Be a Marilyn
I am a difficult woman - or so the weaklings tell me. Growing up, I was always taught that education comes first, then marriage and if I’m lucky, a career. Most important of all - of course marry for love - but marry a man with means.
“Women are either a Jackie or a Marilyn.”
Jackie was poised and elegant.If she were to get an academy award, then it would be for Best Supporting Wife. She ignored JFK’s many flings and put up with his family, who treated her as a no good outsider. She kept to the shadows and only focused on dressing well and making a good public appearance. She was dutiful, submissive and obedient.
“Women should strive to be like Jackie.”
That is what women are told even now. Just look at the movies. How many “ride-or-die” characters are expected to be women?
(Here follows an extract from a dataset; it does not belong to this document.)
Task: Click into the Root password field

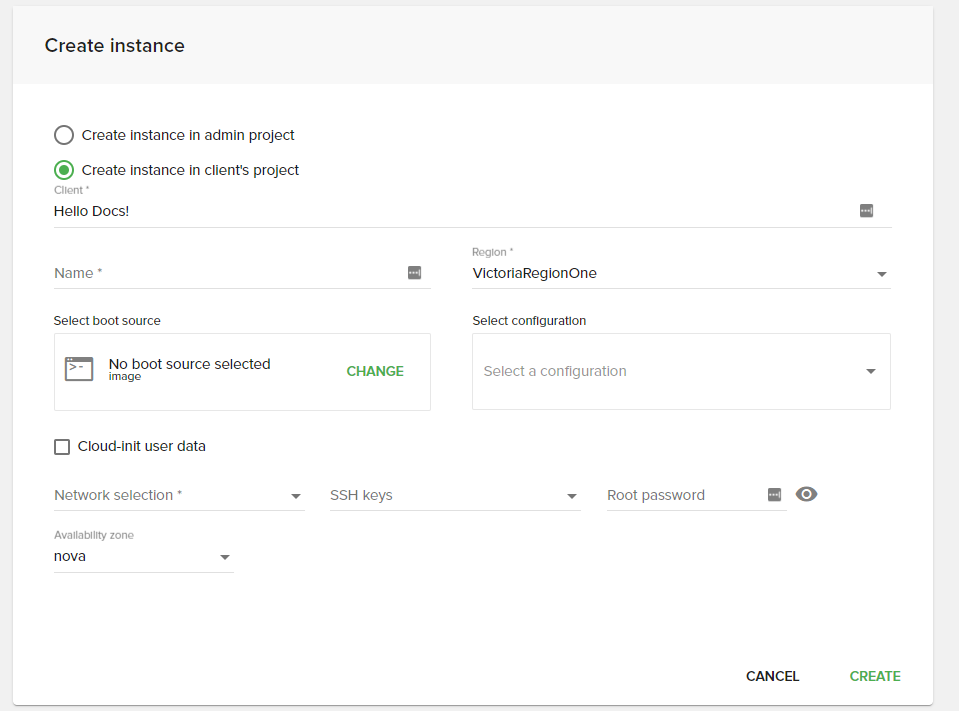Action: tap(683, 495)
How many movies praise a woman who “stands by her man” even though he likely abuses drugs, verbally assaults her and gives her a few hits. It’s just a few! They’re meant to be a couple - she just needs to fix him!
Life gives women enough projects and we don’t need another. But now, look at how few movies and shows depict a supporting man. A man who supports a woman is called a “simp” and other derogatory terms because even in 2020, a woman is still less.
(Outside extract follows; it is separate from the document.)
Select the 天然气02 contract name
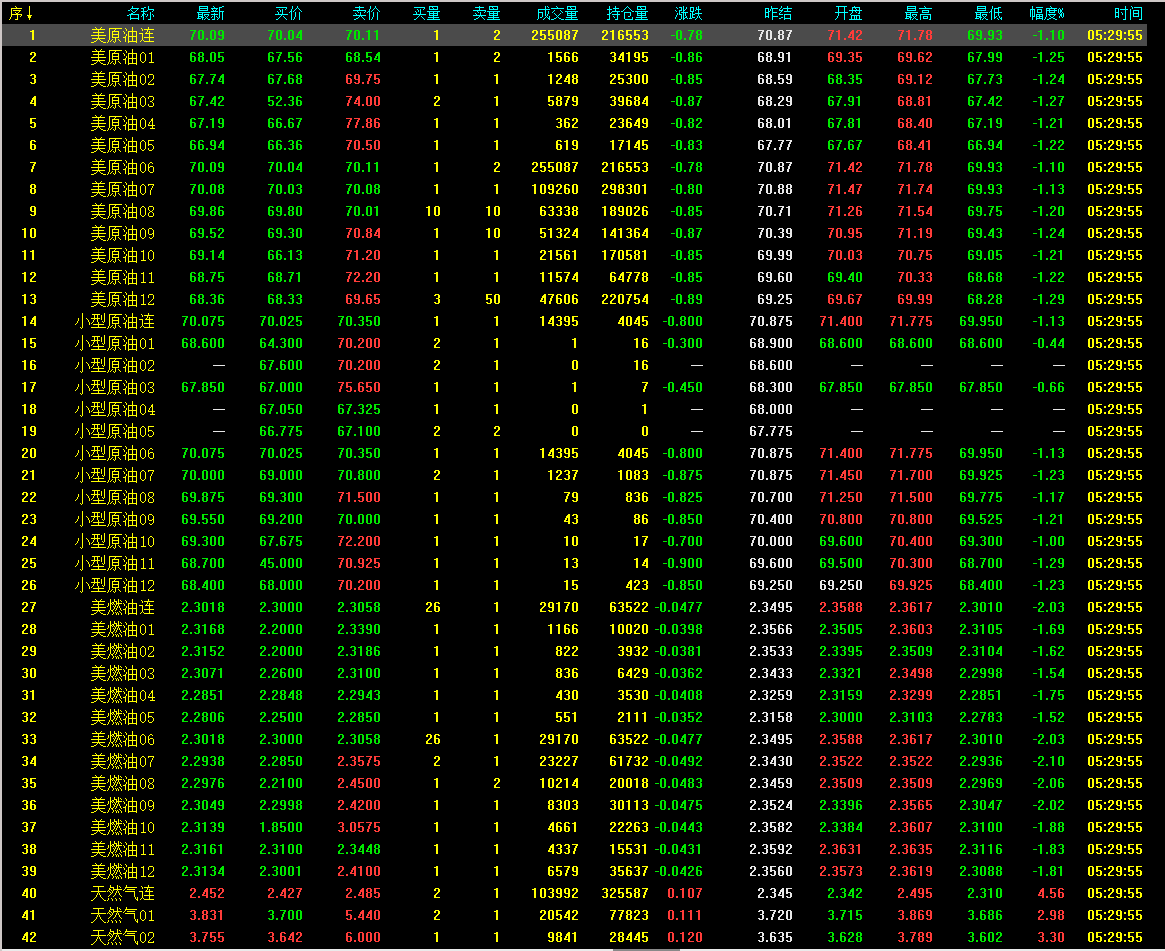This screenshot has height=951, width=1165. tap(122, 937)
She earns less. She’s worth less. She’s praised less.
Norma Jean Baker was nothing special. She married her first husband to get out of the foster care system. In true Hollywood fairytale fashion, she was “discovered.” She already had the body so she simply dyed her hair, assumed a new name and created her now famous “bimbo” personality. She was born in a time when women had to use what they had to get ahead. In this case, it was Marilyn’s sexuality.
Go ahead. Judge her. Many of you do while you ignore the benefits we have in 2020 that she had no access to. You think they had #metoo in 1955? Women were expected to sleep with producers and directors for money. Marilyn just bet on all the right horses and catapulted her name to international stardom.
YET.
Marilyn was no one’s supporting actress. She married the most famous baseball player in the world and yet the press emblazoned her name on the papers first. DiMaggio might as well have been Mr. Monroe.
She was the Best Actress of her own life. She eclipsed anyone who stood next to her and now, almost 60 years later we still refer to her as a sex symbol. Her movies still sell well and her face appears in paintings, tattoos and on other various merchandise. She has long been in the ground but we still remember her.
So be a Marilyn and let everyone else be a Jackie.